Вот он взошел на вершину, и у него взяли крест и стали рыть для креста
яму, а нищие стояли вокруг и переговаривались между собою.
- Я прошу перед смертью последней милости, сказал Кумал.
- Кажется, довольно было отсрочек, сказал игумен.
- Я и не прошу отсрочки. Я обнажал меч, и говорил правду, и сны мои
были явью так чего же мне еще!
- Ты хочешь, может быть, исповедаться?
- Ну нет, клянусь солнцем и луною! Я хочу только, чтобы мне позволили
съесть то, что лежит у меня в суме. Я всегда беру в дорогу еду, но не
прикасаюсь к ней до тех пор, пока совсем не изнемогаю от голода. И я уж
два дня ничего не ел.
- Ешь на здоровье, сказал игумен и отвернулся, чтоб помочь монахам рыть
яму.
Певец вынул из сумы хлеб и несколько ломтей копченого окорока и
разложил на земле.
И сказал:
- Я хочу дать десятину бедным.
И отделил десятую часть от хлеба и окорока.
- Кто всех бедней между вами?
И тут поднялся страшный крик, каждый нищий завел рассказ о своих
скорбях и невзгодах, и желтые их лица качались, как Гара-Озеро, когда в
него хлынули болотные воды.
Он послушал немного, потом сказал:
- Я сам всех бедней, потому что брел по голой дороге вдоль скал. И
плечи мне тяготил мой ветхий расшитый камзол, и сбитые остроносые сапожки
не веселили мне ног, потому что в сердце жил белобашенный город, полный
богатых уборов. И унылее некуда был мой одинокий путь по голой дороге
вдоль скал, потому что в сердце звучал шорох розового подола
благороднейшей самого Ангуса Благородного, прелесть шутки постигшей
тоньше, чем сам Конан Лысый, а мудрость слез глубже, чем сама
лилейноперсая Дейрдре, той, кто лучше, чем брезг рассвета для плутающих в
черной ночи. А потому я по праву определяю эту десятину себе; но поскольку
я со всеми и вся в расчете, я жертвую ее вам.

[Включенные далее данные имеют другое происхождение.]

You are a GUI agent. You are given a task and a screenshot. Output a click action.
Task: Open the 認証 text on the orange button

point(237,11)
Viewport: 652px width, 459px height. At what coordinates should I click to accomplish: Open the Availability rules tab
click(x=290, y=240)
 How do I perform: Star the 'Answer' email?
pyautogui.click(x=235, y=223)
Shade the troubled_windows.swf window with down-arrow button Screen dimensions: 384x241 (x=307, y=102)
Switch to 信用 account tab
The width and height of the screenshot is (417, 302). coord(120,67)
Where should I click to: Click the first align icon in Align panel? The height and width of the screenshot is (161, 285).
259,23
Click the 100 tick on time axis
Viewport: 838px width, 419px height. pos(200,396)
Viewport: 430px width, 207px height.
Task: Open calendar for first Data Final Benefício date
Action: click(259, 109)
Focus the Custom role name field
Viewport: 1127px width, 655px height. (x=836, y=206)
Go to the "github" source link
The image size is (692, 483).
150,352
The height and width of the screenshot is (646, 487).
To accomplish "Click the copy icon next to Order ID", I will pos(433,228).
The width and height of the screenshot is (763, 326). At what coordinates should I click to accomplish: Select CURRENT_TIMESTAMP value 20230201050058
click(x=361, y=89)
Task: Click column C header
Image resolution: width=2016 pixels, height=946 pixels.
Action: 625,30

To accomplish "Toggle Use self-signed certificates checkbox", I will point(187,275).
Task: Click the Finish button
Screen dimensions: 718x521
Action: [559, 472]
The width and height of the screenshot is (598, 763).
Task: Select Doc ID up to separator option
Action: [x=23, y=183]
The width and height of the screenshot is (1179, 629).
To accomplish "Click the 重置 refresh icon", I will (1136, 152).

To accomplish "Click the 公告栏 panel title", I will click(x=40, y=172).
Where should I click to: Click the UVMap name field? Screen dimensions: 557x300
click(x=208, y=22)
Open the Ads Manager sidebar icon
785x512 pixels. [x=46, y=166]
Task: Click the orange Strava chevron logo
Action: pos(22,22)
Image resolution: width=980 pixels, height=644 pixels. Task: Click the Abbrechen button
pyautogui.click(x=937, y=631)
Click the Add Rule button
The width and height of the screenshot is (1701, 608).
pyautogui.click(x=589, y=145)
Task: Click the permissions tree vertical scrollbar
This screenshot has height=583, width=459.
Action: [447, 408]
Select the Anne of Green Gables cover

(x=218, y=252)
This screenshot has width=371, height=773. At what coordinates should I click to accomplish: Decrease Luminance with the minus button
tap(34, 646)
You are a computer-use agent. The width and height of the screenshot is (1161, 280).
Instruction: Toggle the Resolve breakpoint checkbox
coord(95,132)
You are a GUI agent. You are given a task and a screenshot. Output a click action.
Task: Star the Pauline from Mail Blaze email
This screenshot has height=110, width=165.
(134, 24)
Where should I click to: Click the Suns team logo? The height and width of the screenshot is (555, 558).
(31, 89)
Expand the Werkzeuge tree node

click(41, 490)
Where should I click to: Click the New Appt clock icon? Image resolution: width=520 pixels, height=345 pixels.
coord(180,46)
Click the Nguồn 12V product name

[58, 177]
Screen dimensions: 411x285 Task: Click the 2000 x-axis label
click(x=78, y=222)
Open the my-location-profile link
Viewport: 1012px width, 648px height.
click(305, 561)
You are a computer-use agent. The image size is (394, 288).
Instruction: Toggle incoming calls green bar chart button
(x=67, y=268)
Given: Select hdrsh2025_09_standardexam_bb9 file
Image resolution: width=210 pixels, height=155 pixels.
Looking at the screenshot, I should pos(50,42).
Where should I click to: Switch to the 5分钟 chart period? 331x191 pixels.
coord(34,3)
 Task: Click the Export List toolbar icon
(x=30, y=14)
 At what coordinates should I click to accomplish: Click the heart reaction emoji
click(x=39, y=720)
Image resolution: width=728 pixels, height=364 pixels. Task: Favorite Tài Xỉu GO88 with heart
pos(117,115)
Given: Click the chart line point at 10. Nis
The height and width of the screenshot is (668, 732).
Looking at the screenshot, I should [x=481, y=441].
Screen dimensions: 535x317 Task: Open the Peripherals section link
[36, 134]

И он бросил хлеб и ломти окорока нищим, и они орали и дрались, пока не
доели последний кусок. А монахи тем временем пригвоздили певца к кресту,
укрепили крест в яме, засыпали яму землей и как следует ее затоптали. И
потом ушли, а нищие остались сидеть вокруг креста. Но когда солнце стало
клониться к закату, они тоже собрались уходить, потому что похолодало. И
едва они тронулись в путь, волки, еще раньше показавшиеся на опушке
ближней рощи приблизились к кресту, а птицы вились все ниже и ниже.
- Погодите вы, отверженцы, погодите хоть немного, слабым голосом взывал
к нищим распятый, охраните меня от зверей и птиц.
Но нищие разозлились, что он назвал их отверженцами, и они кидали в
него камнями и грязью, а одна нищенка подняла к нему дитя, сидевшее у нее
на руках, и кричала, что он его отец, и ругала его, и они ушли. И волки
окружили подножье креста и все ниже и ниже вились птицы. А потом, все
разом, птицы обсели ему голову плечи и руки и стали клевать, и волки стали
грызть ему ноги.
- Отверженцы, стонал он. Что же все вы ополчились против отверженца?